(Records excerpted from a collection)
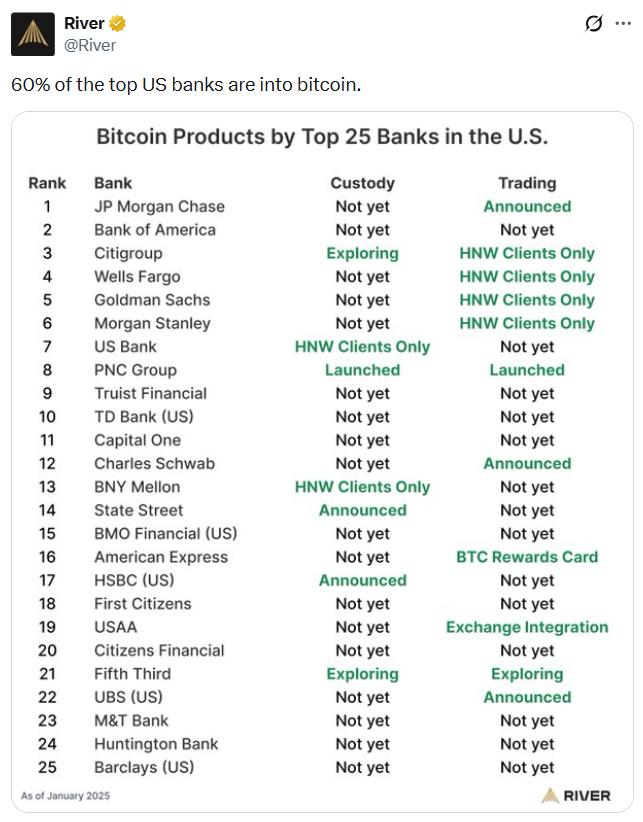Screen dimensions: 643x822
Task: Click Exchange Integration entry for USAA
Action: point(527,627)
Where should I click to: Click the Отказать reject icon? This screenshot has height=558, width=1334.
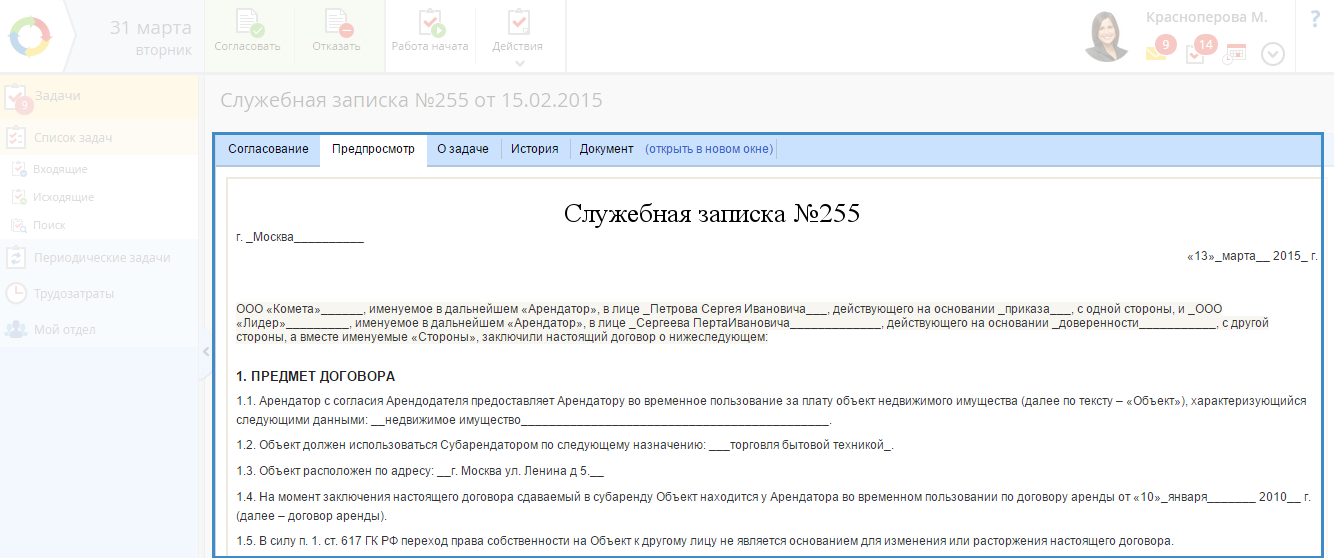coord(336,23)
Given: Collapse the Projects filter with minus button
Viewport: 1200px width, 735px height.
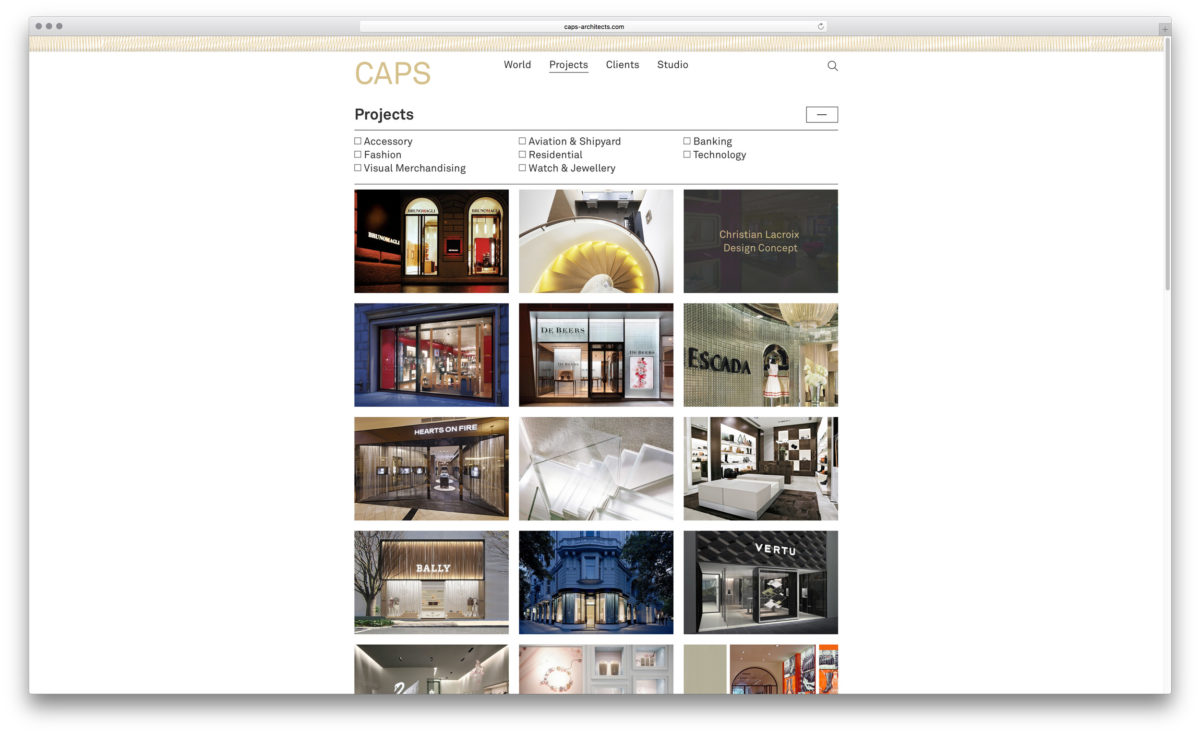Looking at the screenshot, I should pos(821,115).
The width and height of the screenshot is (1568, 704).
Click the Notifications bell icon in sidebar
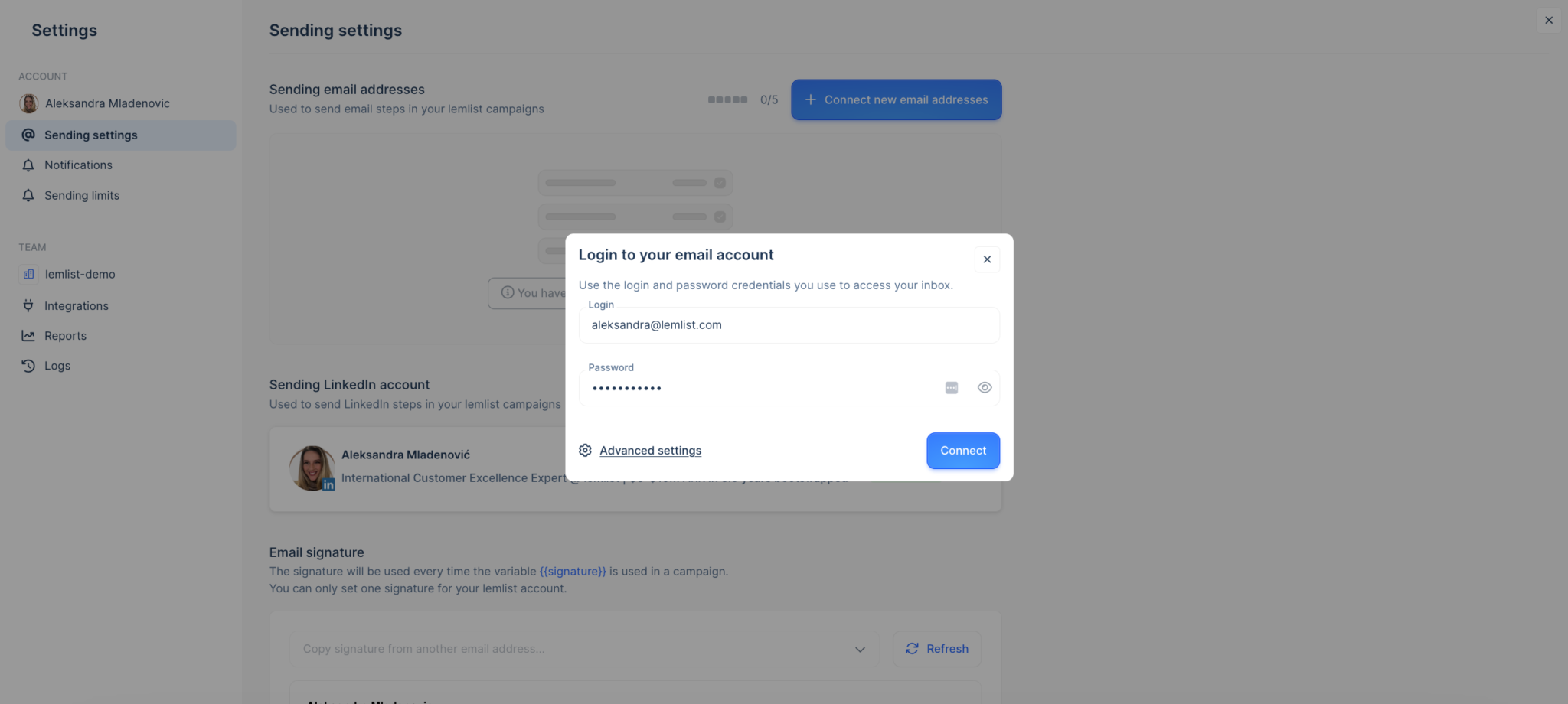pyautogui.click(x=28, y=165)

- AIM OF THE EXERCISE: Output an exact copy of the lines from the one with "Where should I" through the closing line of the records, inclusive, without any images.

- RESPONSE BELOW:
Where should I click to: Click the Отказать reject icon? This screenshot has height=558, width=1334.
coord(336,23)
Given: Collapse the Projects filter with minus button
Viewport: 1200px width, 735px height.
Looking at the screenshot, I should pos(821,115).
The width and height of the screenshot is (1568, 704).
Click the Notifications bell icon in sidebar
pyautogui.click(x=28, y=165)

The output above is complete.